Saudi Arabia would need to keep a watchful eye on Lebanon.
Lebanese Sunnites would be celebrating Assad’s exit passionately. That would upset a component of the Maronite community and rekindle apprehensions of the Greater Syria idea. But the negative reaction would be chiefly vocal.
The fear, however, is of Hezbollah’s response. Hezbollah is agitated already. As a wounded tiger, it would want to prove to the Sunnite “victors” that the party is still strong despite losing Syria.
So better let Hezbollah swallow the bitter pill gradually. At the end of the day, the party would acknowledge the magnitude of its loss and change course accordingly.
Nevertheless, this would require Saudi Arabia to keep Sunnites on a leash, preventing them from provoking Hezbollah, and to remind the party calmly that the kingdom is the next powerbroker in Lebanon.
Trounced in Syria, Iran would want to ward off a Sunnite and contagious Arab Spring by consolidating its hold on Iraq.
Tehran’s tactless support of Prime Minister Nouri al-Maliki and his government is liable to offend Iraq’s Sunnites who would eagerly team up with their Syrian counterparts.
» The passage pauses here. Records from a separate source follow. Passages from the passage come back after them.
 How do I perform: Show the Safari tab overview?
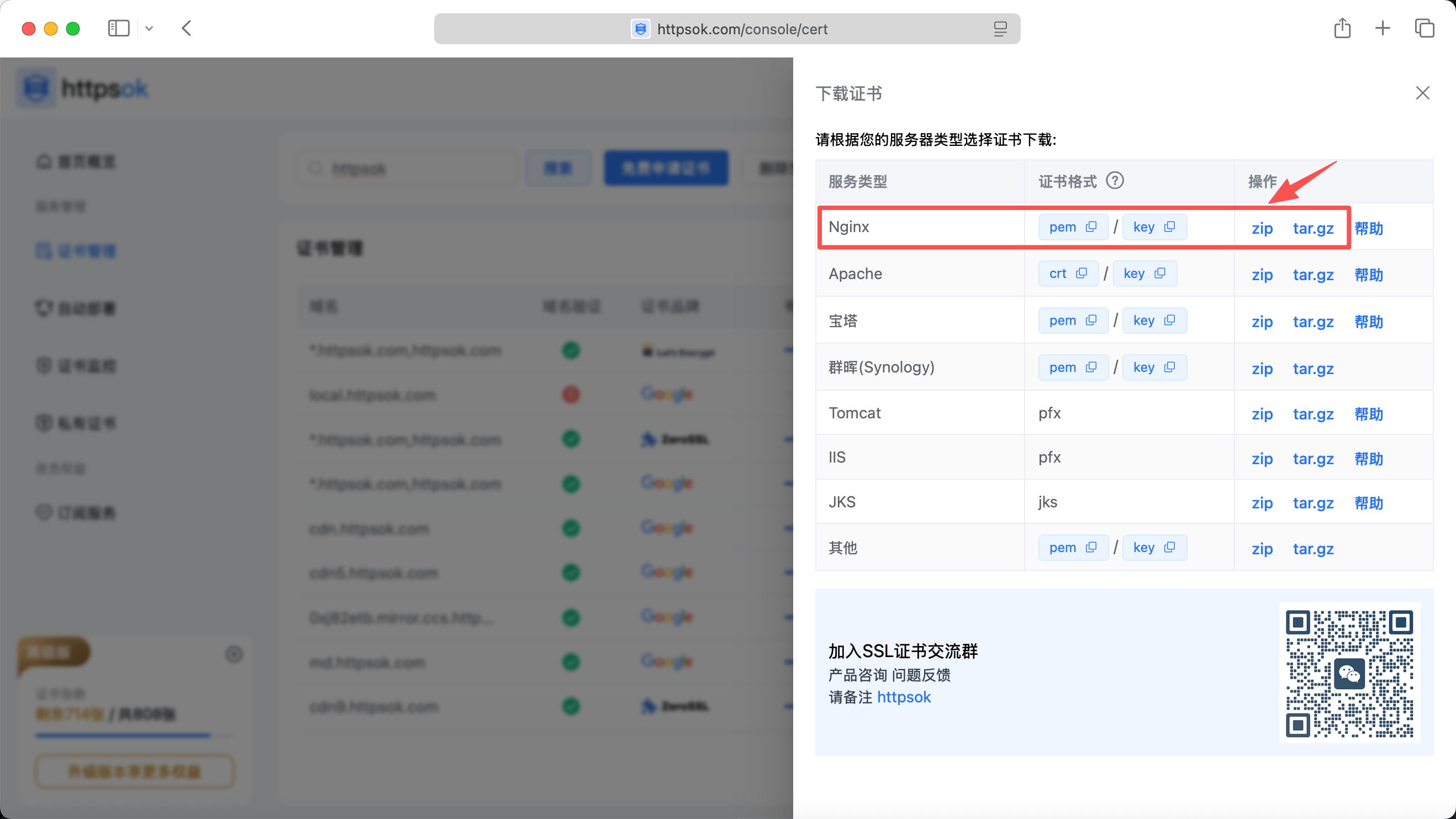(x=1425, y=28)
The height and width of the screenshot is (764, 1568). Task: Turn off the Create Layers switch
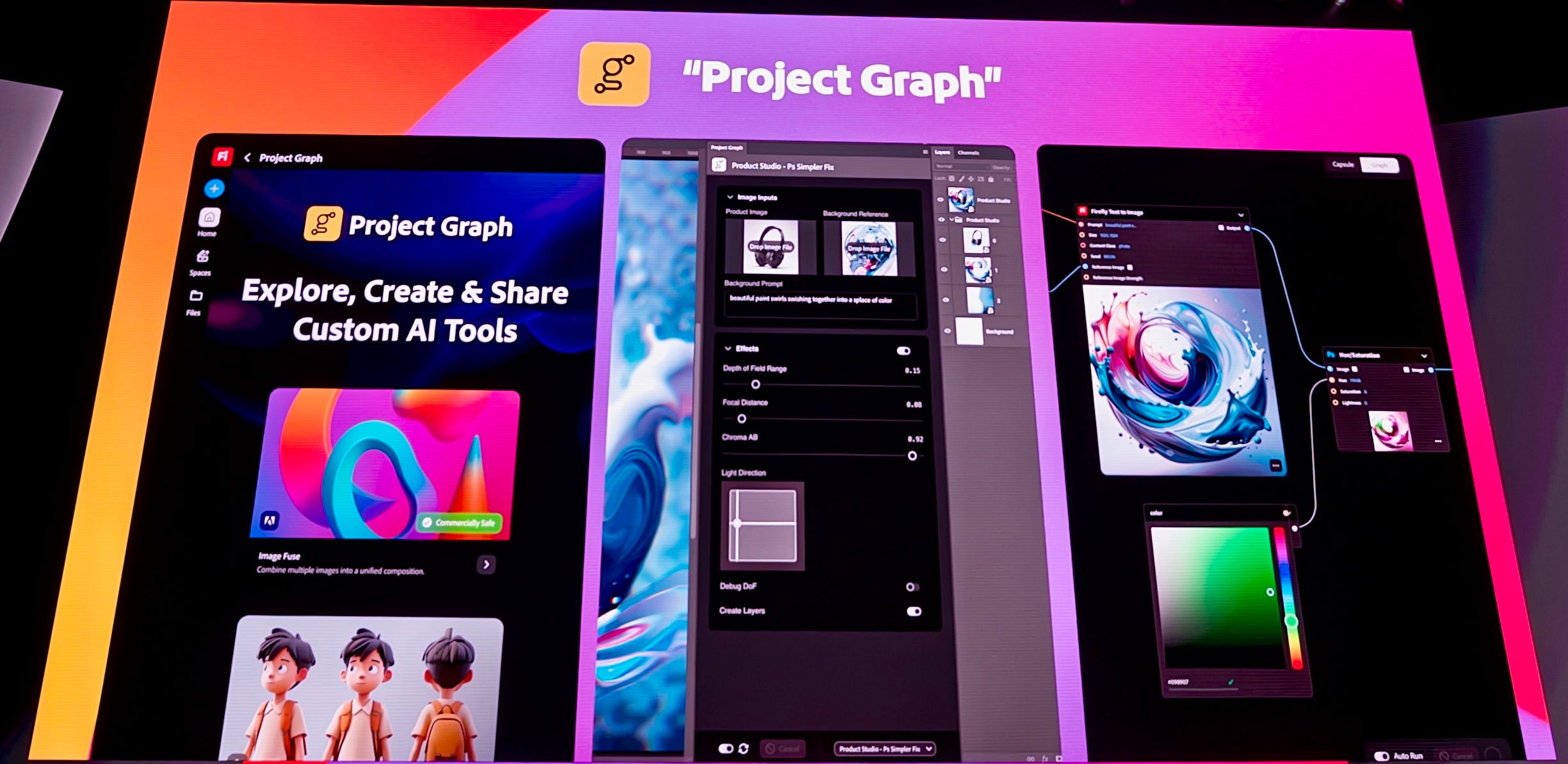coord(914,611)
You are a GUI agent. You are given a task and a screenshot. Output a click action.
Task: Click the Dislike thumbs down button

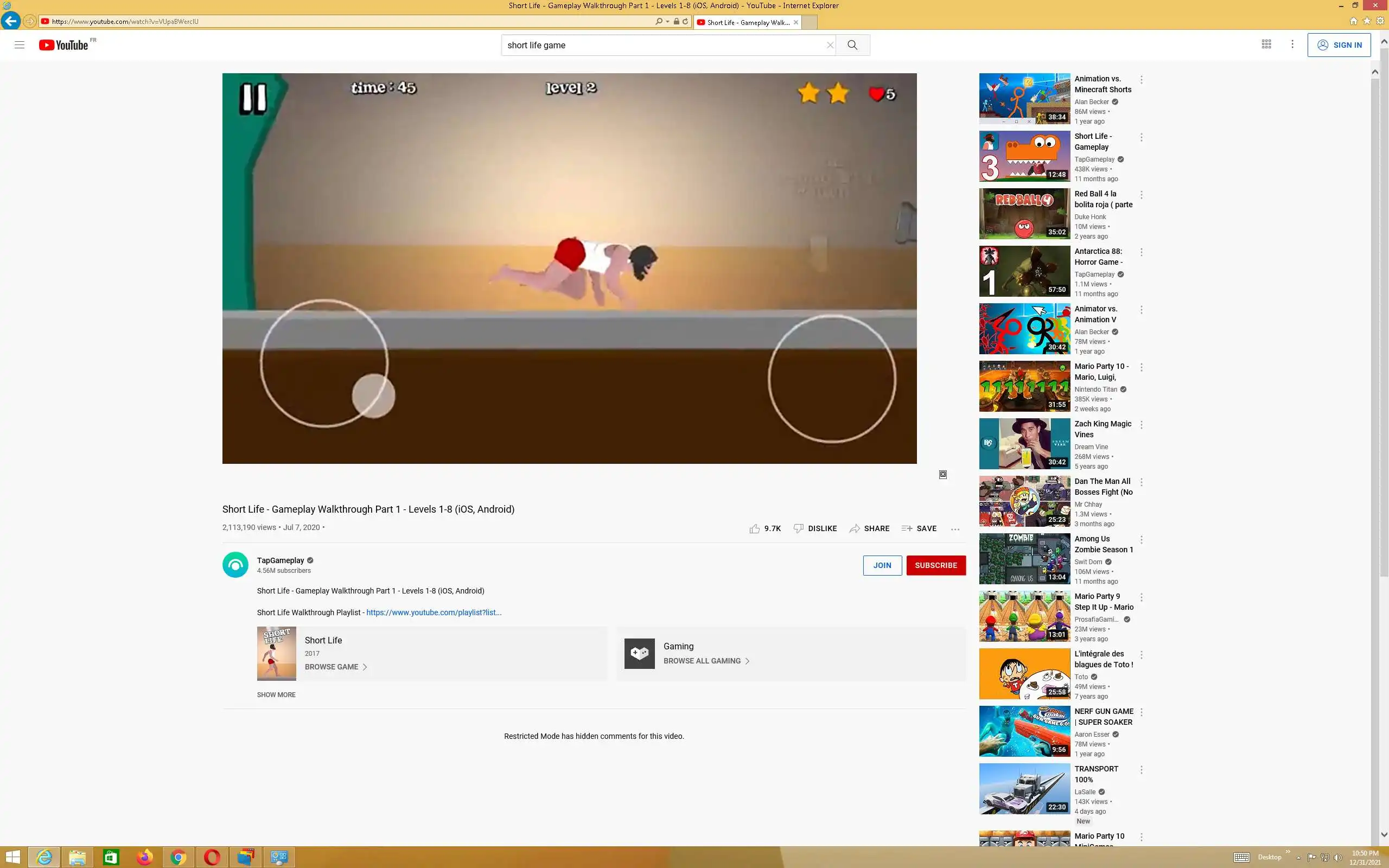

Iraq’s Sunnites would be rejoicing at first and then planning to regain their clout.
Here again, a power struggle is looming – one that could perhaps enable Saudi Arabia to shut out Iran from Iraq. But will the United States help the kingdom do that?
Iraq’s Kurds would join such endeavor. They would also have found a new (Kurdish) expanse for them in Syria.
Syria’s Kurds won greater rights and full citizenship rights in the campaign to push out Assad. They look forward to the kind of prosperity enjoyed by their kinfolk in Iraq. Economic benefits could draw Iraq’s Kurds closer to a new Sunnite regional order based on public freedoms and a market economy.  Such benefits could entice them to break with fundamentalist Shiite parties and help build a new, democratic Iraq.
It is still too early to envisage the Muslim Brothers winning national elections, forming a government and hammering out a new constitution in the new-Syria as in Egypt. But they will have a bee in their bonnet, which could embolden their Jordanian opposite numbers and thus pose a challenge for Amman.